Launching ditandai pemukulan gong oleh Ketua Tim Penggerak PKK Kabupaten HSS Isnaniah Achmad Fikry didampingi Bupati HSS Achmad Fikry, yang disaksikan PKB Ahli Utama BKKBN Pusat, Noprijal, Analisis Kebijakan Ditjen Bina Pembangunan Kemendagri Destiana Faried, Kementerian Desa Pembangunan Daerah Tertinggal dan Transmigrasi, Tri Mei Indriani, dan Kepala Perwakilan BKKBN Provinsi Kalsel Ramlan.
Kepala Dinas P2KBPPPA Kabupaten HSS, Dian Marliana, mengatakan launching merupakan kegiatan pemberdayaan kelompok masyarakat, di kampung keluarga berkualitas sebagai upaya pemenuhan gizi seimbang bagi keluarga beresiko stunting, yaitu keluarga yang memiliki calon pengantin, ibu hamil, ibu menyusui, balita.

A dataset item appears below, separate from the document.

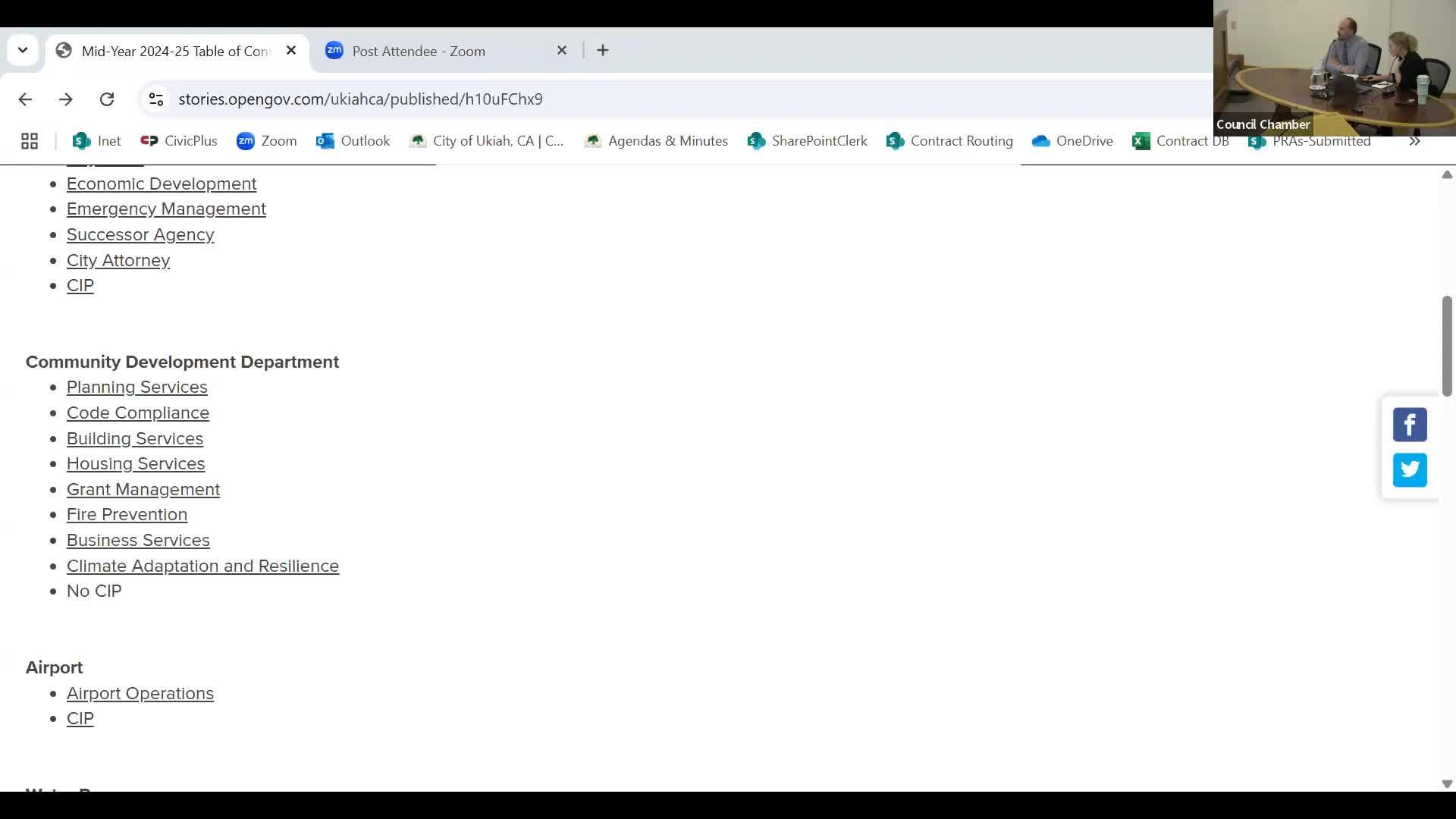Image resolution: width=1456 pixels, height=819 pixels.
Task: Open the Contract Routing bookmark
Action: coord(949,141)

Menurut Dian, dipilihnya Desa Lungau karena menjadi salah satu kampung keluarga berkualitas, atau Kampung KB dari 22 Kampung KB yang telah di bentuk di Kabupaten HSS. “Desa Lungau telah dicanangkan sebagai Kampung KB sejak tahun 2018 dengan nama Kampung KB Berkat Sehati,” ujarnya.
Sementara itu, Bupati HSS Achmad Fikry meminta stunting jangan dianggap sesuatu hal yang biasa, karena anak-anak ke depan disiapkan menjadi generasi emas, sehingga perlu disiapkan mulai dari sekarang.
Untuk mengindari dan mencegah stunting, Bupati Fikry mengingatkan agar jangan berpikir sesuatu yang serba instan, yang membeli makanan sana sini tanpa pertimbangan kandungan gizinya.
“Perilaku tersebut harus segera dirubah melalui proses diolah dari dapur sendiri,” ujar Bupati Fikry.
Menurut Fikry, untuk memproses olahan dapur banyak potensi disekitar, yang bisa dimanfaatkan seperti sayuran dan ikan serta yang lainnya. “Meskipun tantangannya tidak mudah, yang anak-anak tidak terbiasa, tapi dengan olahan makan yang menarik akan diminati,” ujar bupati.
Dikatakan bupati, dalam penanganan stunting Pemkab HSS melakukan penanganan yang prioritas dan serius, melalui pemetaan agar penanganan lebih cepat dan tepat sasaran.
“Keluarga stunting harus ditangani dengan pemberian sanitasi, dan pemenuhan gizi yang dibagikan melalui tiap-tiap satuan organisasi perangkat daerah (SOPD),” ujar Bupati Fikry.